We will see, the graphic card market is very complex one.
2900xt which is a great great grandad of 6970, and has a same aritechture. When it came out, it was hot, inefficient, relatively slow and expensive as well as delayed.
It took 4-5 generations to get the architecture perfected.
Nvidia is at that stage now with it's fermi. Femi as architecture has much more life than current Ati version. Expect, Kepler to move things on massively forward.
"To understand the future u must know the past"
Fermi is NOT massively new, to say so is utterly silly, yes the arrangement isn't the same as the 8800, but the base shaders mostly are. Thats the point of a mostly fairly simple 1 for 1 shader architecture.
Gf100 is way closer to 8800 than the 6970 is to 2900xt. The 6970 has a different front end, different memory bus, different internal communication(radically different) different shaders, and seemingly different tesselation unit.

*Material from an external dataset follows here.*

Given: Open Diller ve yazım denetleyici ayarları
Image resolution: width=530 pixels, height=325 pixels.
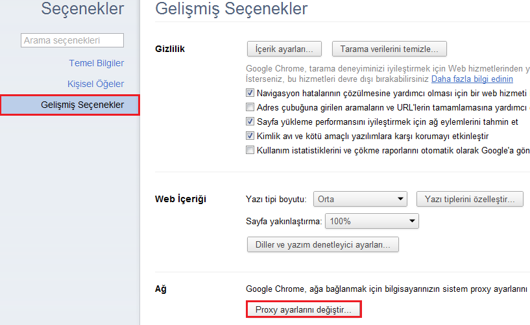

A cayman doesn't come close to performing like a x number of shaders 2900xt card, at all, in any way. 8800 128 shaders, 280gtx, 240shaders(I keep hearing it was supposed to be 256shaders but was basically too big, I assume it used to be more 16 shader clusters rather) and 256 would have been the natural progression. The 480gtx is 512shaders, again a natural progression.
The whole time memory bus has been fairly standard, internal communication has been fairly standard, rops/tmu's have been fairly standard, ratio's have been kinda standard and performance scaling has been exactly where you expect. Double shaders(and several other things) get circa 80% more performance. This is EXACTLY what you expect for a very similar architecture doubling in size every generation.
The 2900xt was big because it was designed for 65nm, and was pushed up to 80nm as 65nm was VERY late, simple as that, it was a huge core, because it should have been on a MUCH smaller node, thats all, it would likely have had significantly more shaders aswell to make more use of that ringbus architecture.
The 5870 bears very little relation to the 2900xt, the 6970 bears no relation to it now.
Fermi is NOT the new and inefficient design that will get better with new process's. Architecture + process don't "suit" one another, its a simple case of too big = problems making it, this "too big" size has been pretty much the same for generations but also shrinking generation by generation.
Keep in mind that 2900xt was HUGE, on the wrong process and ate power, and yet yields still beat Gf100 quite easily, 2900xt was also almost top to bottom a completely new architecture to previously, on top of having to be pushed back a process, on top of having many dx10.1 features(and the original dx10 spec features) included that Nvidia/MS teamed together to have removed. Fermi has literally none of that going for it in terms of excuses, 32nm was never going to be out last year, Fermi is the exact architecture you expected from a double shader count 280gtx with generational improvements, it doesn't show any significant architectural efficiency over 280gtx(except in DP).
Fermi is as "new" an architecture as 280gtx was to the 8800, some, but expected with no massive jump in efficiency.
The 5870 was exactly the same, its "new" its got dx11, its got stuff the 4870 didn't have, but it performed EXACTLY where you thought a double sized 4870 was, there was little to no efficiency increase, it had similar shaders and front end. 4870/5870 are two cards you would call the same architecture, the 2900xt, the 3870, the 4870/5870, the 6870 add the 6970 are all "different" architectures with pretty fundamental changes.